Women’s history month

Women’s history month

What is women’s history month?

March is recognised as Women’s History Month, honouring the economic, political, and social achievements of women. In what was once a week-long festival, it has now evolved into a month-long event and this year’s theme is “Women Promoting Hope, Providing Healing”. It’s about paying tribute to the caregivers and frontline workers during the pandemic. We believe it’s important to celebrate women across all industries, recognizing their challenges and achievements in the workplace. 

Significant moments throughout history…
As we look back, it is important to understand how the past has shaped the present, and how this has affected female employment today. While there have been laws prohibiting women from working historically, the first time women entered the workforce on mass was during World War I and II. Between 1914 and 1918, more than a million women contributed by stepping in place of enlisted husbands and brothers in factories, shops and offices across the UK. 1941 saw women taking up roles such as mechanics, engineers and more. Fast forward to today, current statistics state the female employment rate in the UK is at 72.2% with 9.68 million women working full-time showing just how far we have come with women in the workplace.

It is also important to recognise individuals and groups that have powered movements on a variety of issues that have enabled women to get to where they are today. For example, the 187 female workers at a Ford factory in Dagenham that took action and went on strike in 1968. They were in protest against their male colleagues who were earning 15% more than them. This was a catalyst in the movement and fight for equality. The ripple effects this had was immense and spurred the 1970 Equal Pay act which made it illegal to discriminate against women by paying them less than men. Later in 1983, the Equal Pay amendment was passed by parliament allowing women to be paid the same as men. Whilst this legislation is in place, women still face several inequalities in both opportunity and pay today and the fight for equality continues.

Why is it important in the recruitment industry?
Within recruitment, we speak to a large number of women both from a candidate and client perspective. It’s important to understand the demands of a job and ensure there is a level of equality and fairness being offered. Recruiters play a crucial part in this. Whether it be salary, maternity pay or simply being put forward for a role – recruiters and hiring managers have the power to change faces of companies and workplaces. Whilst there is still a long way to go, we have seen an increase in numbers of women progressing through organisations to top level and more senior positions. Among the top 100 listed companies in the UK, 31 women hold executive roles in 27 companies. This includes 8 chief executive officers and 15 chief financial officers.
With a female co-founder, Mackie Myers take great pride in recognising the importance of giving women equal opportunities; valuing and crediting their strengths in the jobs that they do. We are delighted that 59% of our placements have been female, across a range of industries and at various levels. The business will also be trialling a 4 day working week later this year, a concept which has been proven to improve gender equality in the workplace.

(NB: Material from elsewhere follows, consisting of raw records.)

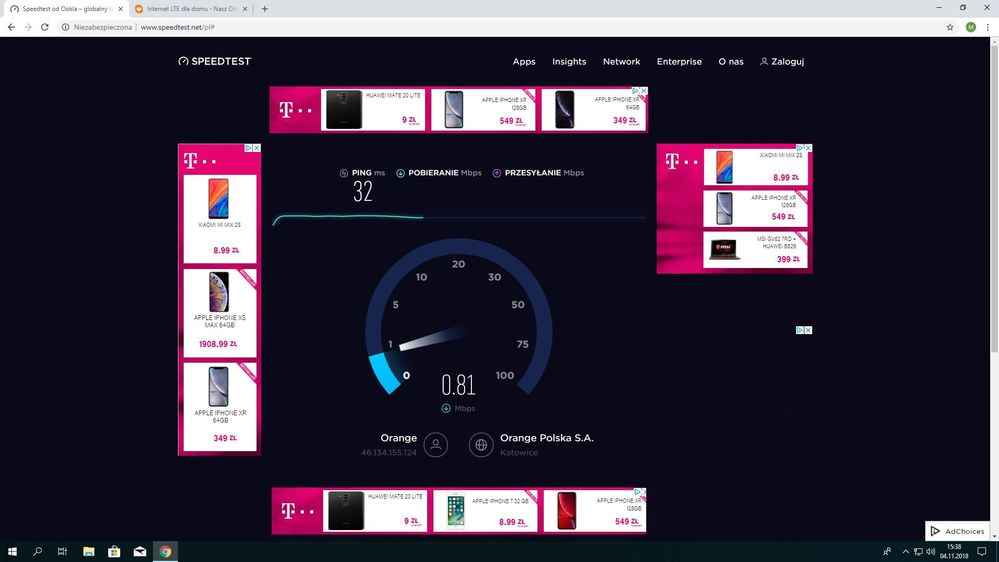The height and width of the screenshot is (562, 999).
Task: Open Windows Start menu
Action: point(13,551)
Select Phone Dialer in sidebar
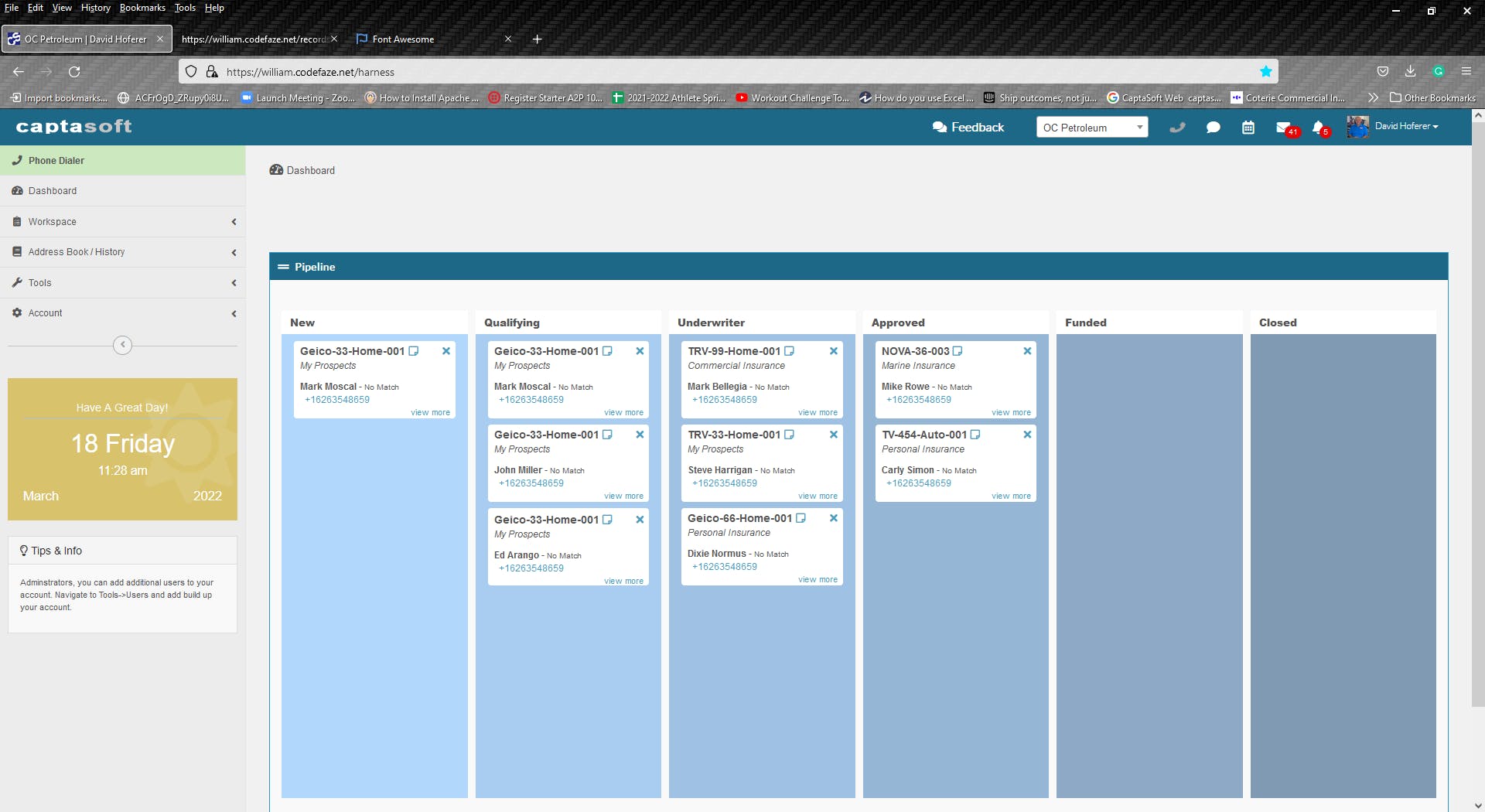 tap(123, 161)
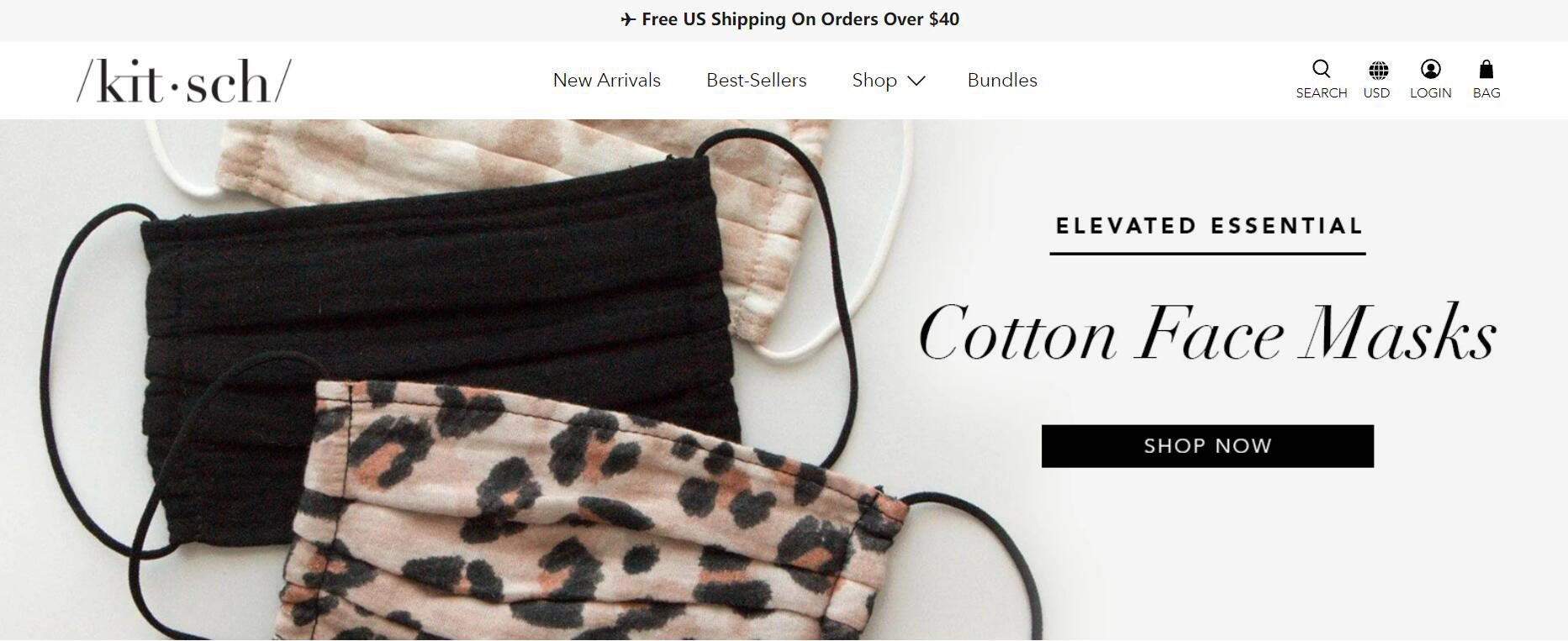Click the airplane icon in shipping banner
Screen dimensions: 1568x641
tap(628, 19)
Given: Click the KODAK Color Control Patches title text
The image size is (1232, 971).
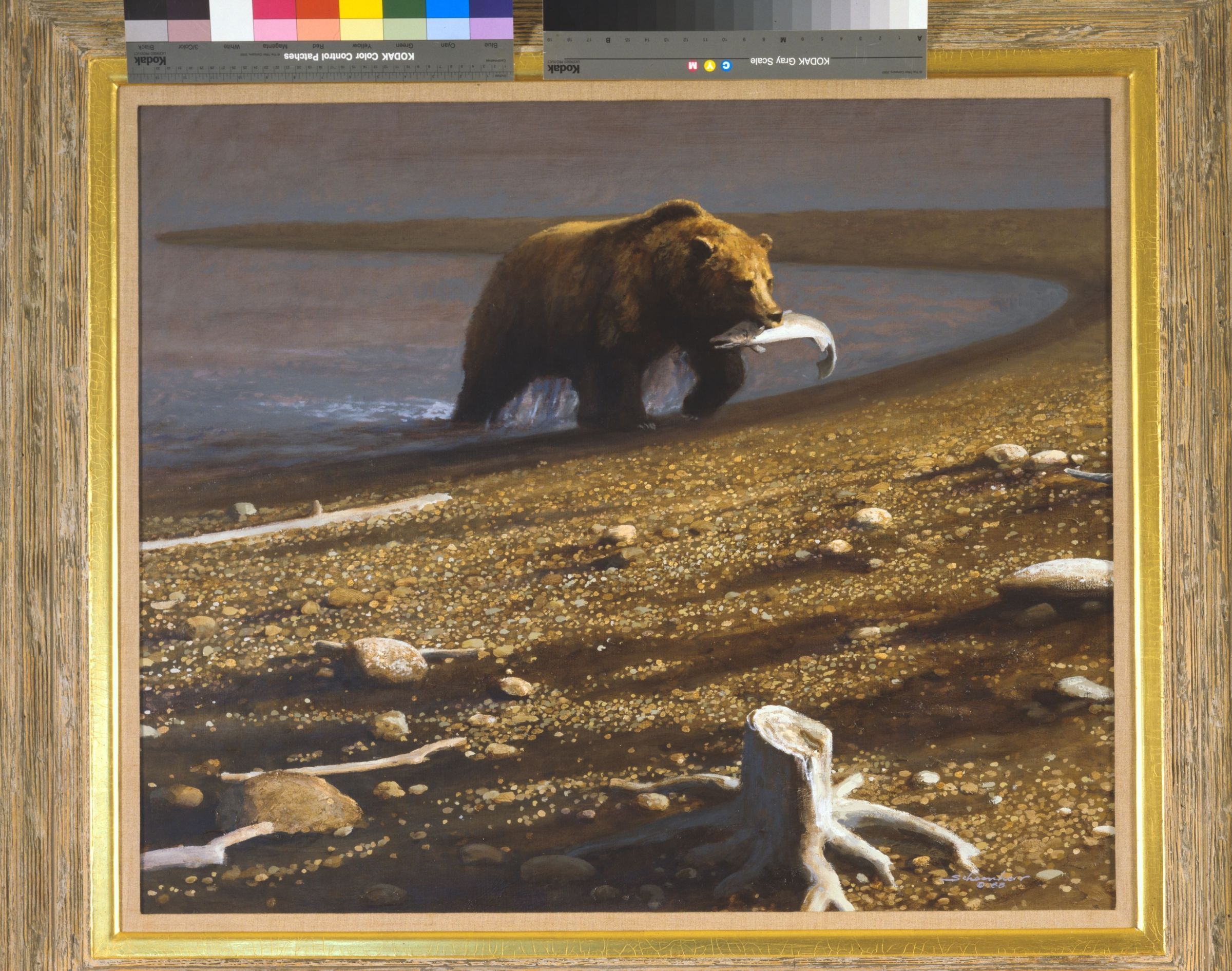Looking at the screenshot, I should point(349,57).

Whilst the focus of this year might be on women in healthcare and medicine, it is about celebrating the efforts of women from all backgrounds that have helped us get to the position we are in now. With recruitment being a core function in shaping a workplace, we look to the future to see how we can continue to make positive changes and create equal opportunities for men and women alike.  We strive to contribute to a society where concepts of gender, ethnicity, sexuality or disability no longer define people. Rather people are defined as people.